- **EXCERPT**

>>

Sunday, March 3, 2024 2 PM Stern Auditorium / Perelman Stage
Franz Welser-Möst by Roger Mastroianni
Conductor Franz Welser-Möst calls Symphony No. 9—Mahler’s final completed symphony—“the strongest, most impactful farewell ever written in music.” The Vienna Philharmonic has an incomparable history with this transcendent work, and to hear the ensemble play it in an acoustically superior concert hall is an essential experience for music lovers. Even for Welser-Möst, to perform it with the philharmonic is “a very special experience.”

Part of: Franz Welser-Möst, Fall of the Weimar Republic: Dancing on the Precipice, and Carnegie Hall Live on WQXR

Performers

Vienna Philharmonic
Franz Welser-Möst, Conductor

Program

G. MAHLER Symphony No. 9

Event Duration

The printed program will last approximately 90 minutes with no intermission. Please note that there will be no late seating. 

Listen on WQXR

Listen to Selected Works

Major support for this concert is provided by the Audrey Love Charitable Foundation. 
The Vienna Philharmonic Residency at Carnegie Hall is made possible by a leadership gift from the Mercedes T. Bass Charitable Corporation.
Support for the Fall of the Weimar Republic festival is provided by the Horace W. Goldsmith Foundation and the Hearst Foundations.
Rolex is the Exclusive Partner of the Vienna Philharmonic.

<<

- **SUPPLIED INFORMATION**

>>

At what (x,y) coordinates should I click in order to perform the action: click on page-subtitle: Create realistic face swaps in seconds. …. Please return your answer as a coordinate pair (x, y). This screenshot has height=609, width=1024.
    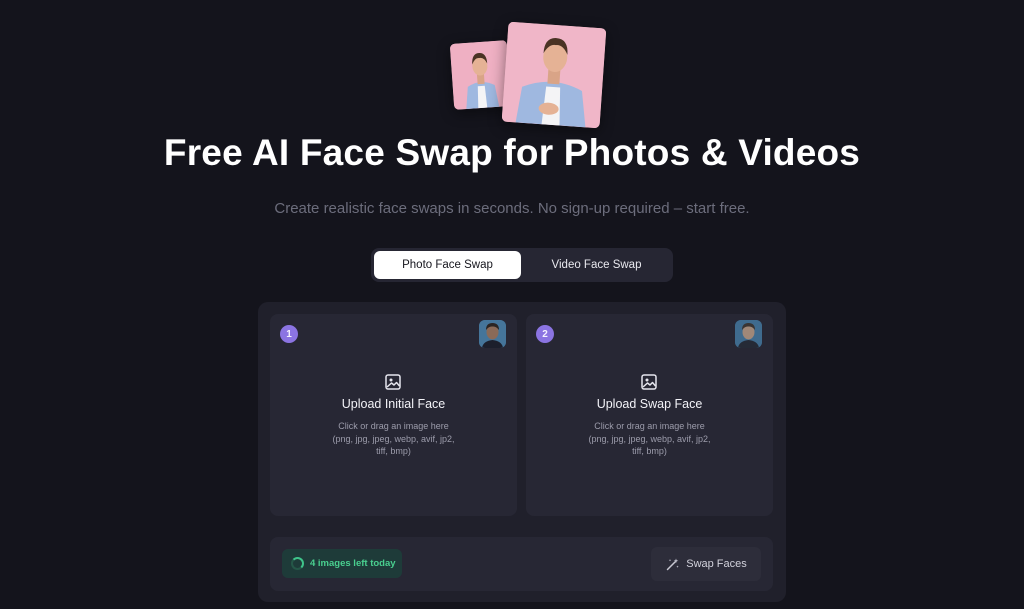
    Looking at the image, I should click on (512, 208).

<<

- **WHAT THIS EXERCISE ASKS**
1 - From the concert listing, reproduce the passage from "Support for the" to "the Vienna Philharmonic.", swapping "Exclusive" for "Principal".
2 - Translate this sentence from the concert listing into Spanish: "The printed program will last approximately 90 minutes with no intermission."

- **TASK-BY-TASK RESULTS**
1 -
Support for the Fall of the Weimar Republic festival is provided by the Horace W. Goldsmith Foundation and the Hearst Foundations.
Rolex is the Principal Partner of the Vienna Philharmonic.

2 - El programa impreso durará aproximadamente 90 minutos sin intermedio.